Sarah Maggali Namoutiri  et ses enfants.

J'ai honte de mon pays

Samedi matin, je prenais connaissance de deux articles dans La Tribune concernant l'expulsion de madame Sarah Maggali Namoutiri vers la République du Congo, le vendredi 4 juillet. La photo montrant son jeune enfant de cinq mois dans ses bras avant qu'on le lui arrache. La larme sur la joue de l'enfant... qui dit tout.
Je me suis alors questionnée sur le sens des termes « société civilisée » dont nous nous targuons. J'ai cherché dans le dictionnaire le mot civilisé et j'ai trouvé quelques synonymes : amélioré, élevé, évolué, poli, sociable et policé (éduqué).
Avec du recul, il me parait évident que dans cette situation les autorités n'ont fait preuve d'aucune politesse ni de sociabilité.
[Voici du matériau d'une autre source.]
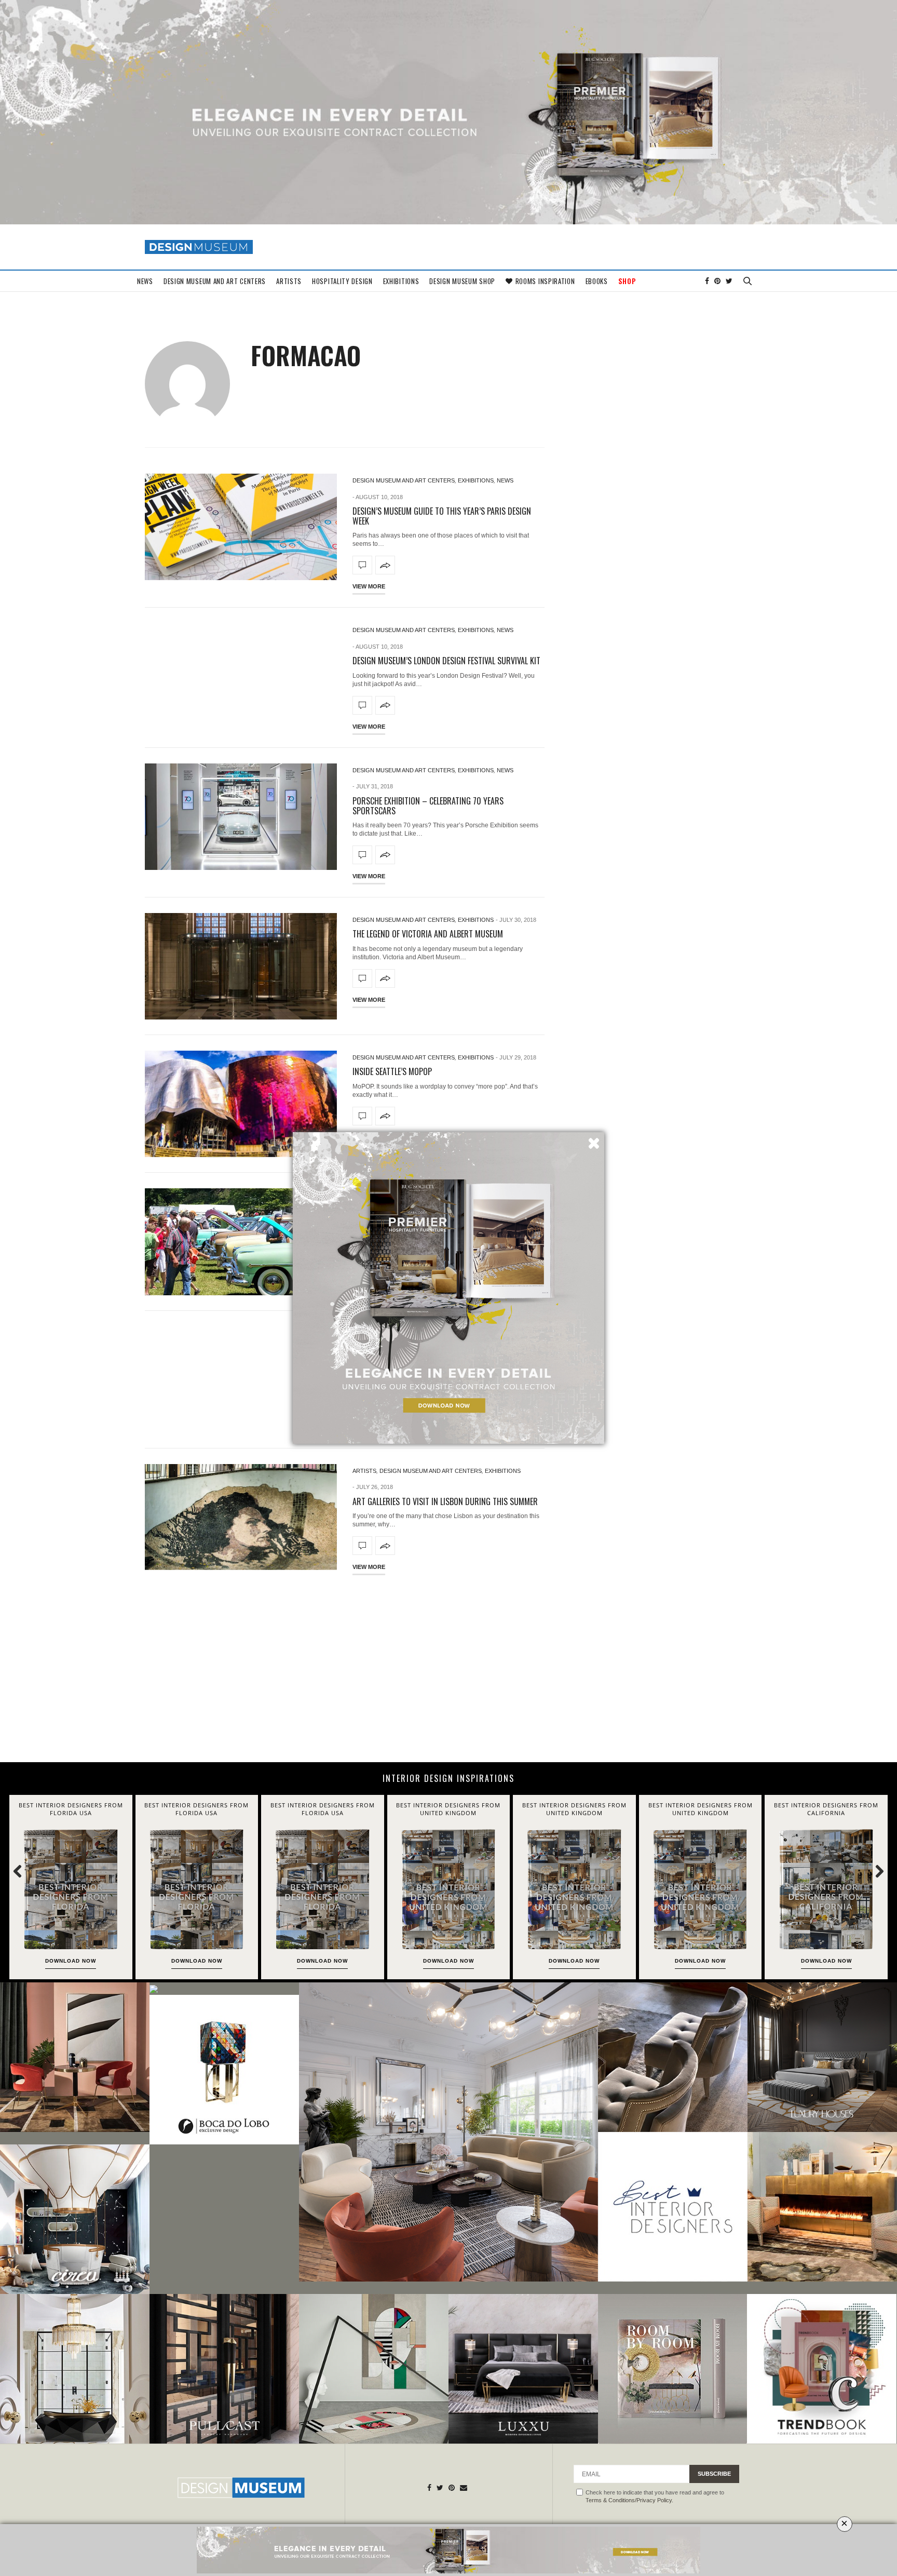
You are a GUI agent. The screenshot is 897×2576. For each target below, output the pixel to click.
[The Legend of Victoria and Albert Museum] (241, 966)
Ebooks (597, 281)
Également, elles n'ont aucunement démontré que notre société canadienne est évoluée et qu'on y a élevé le sens du respect de l'autre. Quant à parler d'amélioration, je ne sais guère à quoi on pourrait la relier.
Dois-je en déduire que nous vivons présentement dans une société non civilisée? Une société qui accepte qu'une mère de famille doive abandonner ses trois jeunes enfants dont un petit de cinq mois en raison d'une erreur administrative ne serait-elle pas plutôt une société barbare?
Je suis d'accord avec le fait que nous ayons des lois pour protéger notre société et que ces lois doivent être respectées si nous voulons éviter le chaos. Mais toute loi demande du discernement et de la jugeote, nous diraient nos anciens.
Nous renvoyons dans un pays déchiré par la guerre civile une femme vulnérable et malade parce qu'elle n'a pas renouvelé son visa ni celui de sa fille, faute d'argent. Pourquoi n'a-t-elle pas demandé de l'aide, lui demande-t-on? À qui cette femme fragilisée et sans racines, déportée sur cette terre nouvelle, aurait-elle pu demander de l'aide financière? Que ceux qui connaissent la réponse lèvent la main!
Dans sa grande logique, notre administration canadienne renvoie donc à ses frais (montant suffisant pour payer nombre de visas) cette nouvelle citoyenne dans la fosse aux lions. Le tout en cohérence avec les politiques canadiennes visant à favoriser la formation de médecins pour notre système de santé qui en manque cruellement. Car Pacôme Pika, son mari, étudie présentement en médecine à l'Université Laval. Côté empathie, il vient de recevoir une bien belle leçon des autorités!
Indignons-nous! Réagissons! Levons-nous! Si nous ne le faisons pas, nous mourrons, car la société que nous laisserons à nos enfants n'aura rien à envier aux sociétés barbares que nous décrions avec tant d'indignation.
Monsieur Pika, je m'excuse personnellement auprès de vous et de votre famille pour l'attitude de notre société. Mon coeur saigne pour vous. Je suis une citoyenne en deuil.